Tenho quatro livros lançados. Todos eles foram escritos de modo distinto. O primeiro durante o expediente do trabalho, o segundo na madrugada, o terceiro em horários curtos e aleatórios ao longo de um ano. O último, num intento ao mesmo tempo febril e racional, levou três anos – escrevia em qualquer tempo livre, às vezes em pé no celular dentro do metrô.
Apesar de o tempo e de o método de escrita terem sido portanto muito diferentes entre si, uma característica permaneceu igual quando me propus a escrever um livro: o meu olhar para o mundo mudou, e o mundo mudou por causa do meu olhar. No momento em que me abro para novas ideias, passo a encarar o universo de forma menos estática. Qualquer gesto é matéria-prima, qualquer vento é centelha. Assim, o mundo, dias antes hostil e óbvio, se torna luminoso novamente. E eu fico notadamente mais feliz.

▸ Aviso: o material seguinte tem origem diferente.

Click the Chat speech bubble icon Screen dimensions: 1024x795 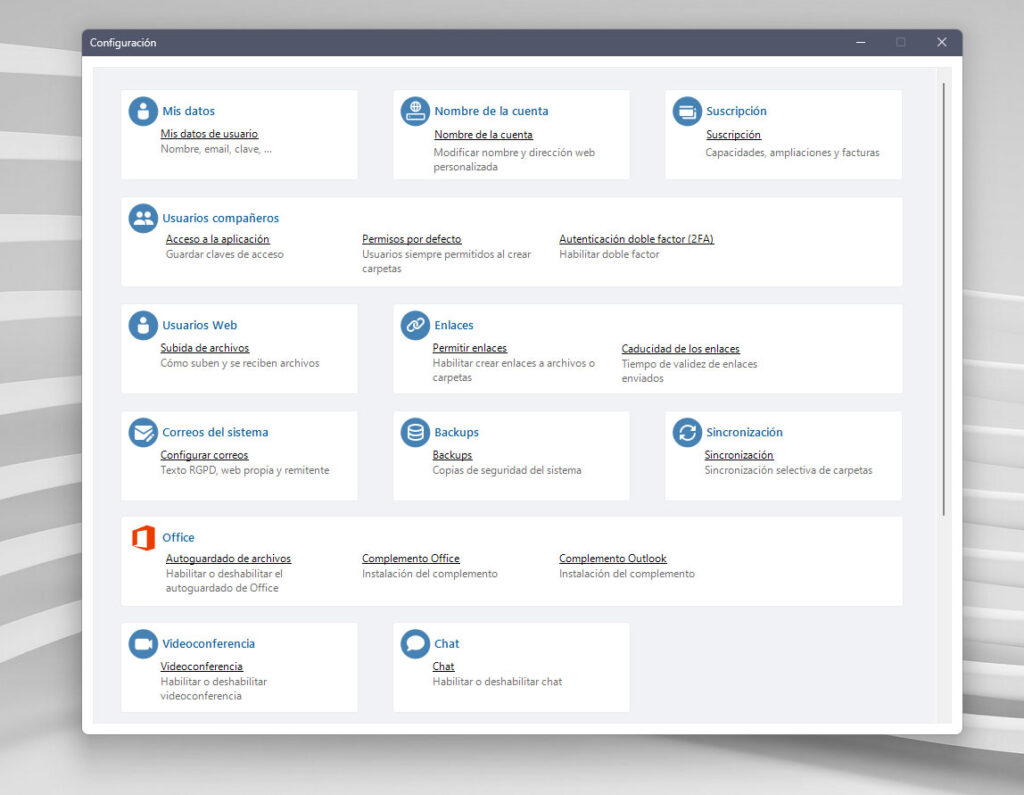tap(415, 644)
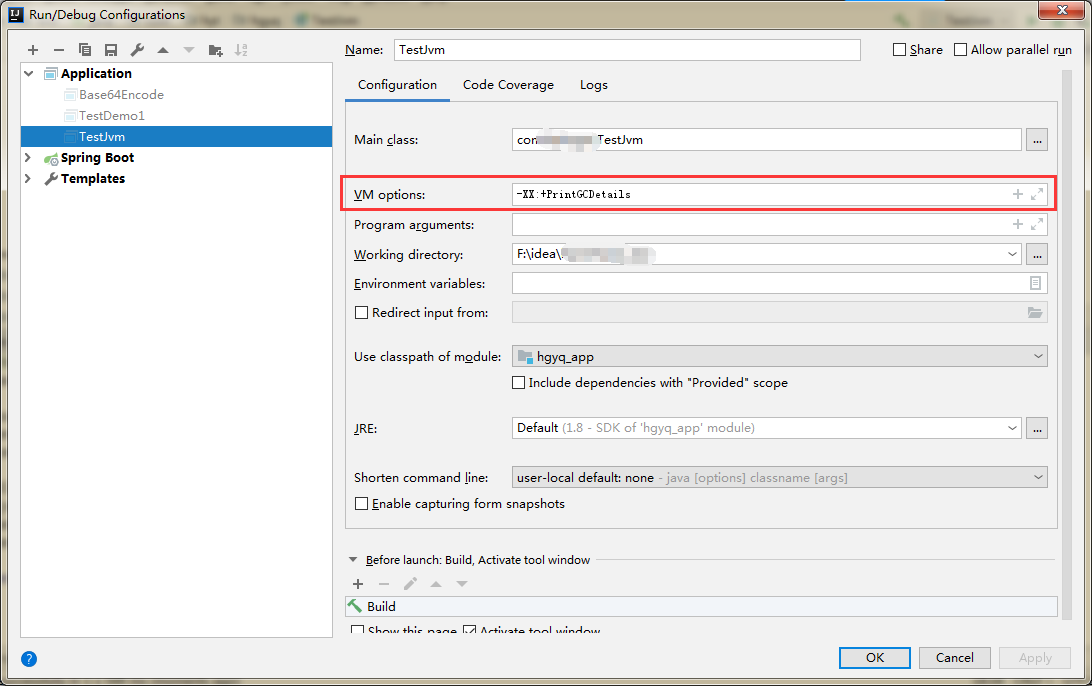Viewport: 1092px width, 686px height.
Task: Open the Logs tab
Action: point(594,85)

Isso tudo acontece sem que eu precise escrever nenhuma palavra. Apenas a presunção de escrever é suficiente. A melhor parte de escrever para mim é o fato de estar escrevendo: a sensação de estar minimamente no mesmo compasso das outras pessoas e, num momento de sorte, às vezes durante a escrita, às vezes apenas pensando sobre o assunto a ser escrito, conseguir entrever algum tipo de epifania, aquele delírio de potência, um amálgama pouco óbvio de tristeza e alegria, de sono e disposição, que se sente tão poucas vezes sóbrio.
Nos dias seguintes volto ao texto e muitas vezes não entendo bem o que vi naquilo. Como a vez em que o Paul McCartney, depois de uma noite muito doidão, reencontrou o papel em que tinha anotado o sentido da vida. Nele estava a enigmática frase “há sete níveis”.
Essa história do Paul me toca. Acho engraçada e um pouco comovente, aquela coisa meio sem sentido que a gente aprende com Sísifo e a pedra. Não muda, no entanto, a busca por algo maior; no caso da escrita, a busca pela palavra certa, pela frase certa.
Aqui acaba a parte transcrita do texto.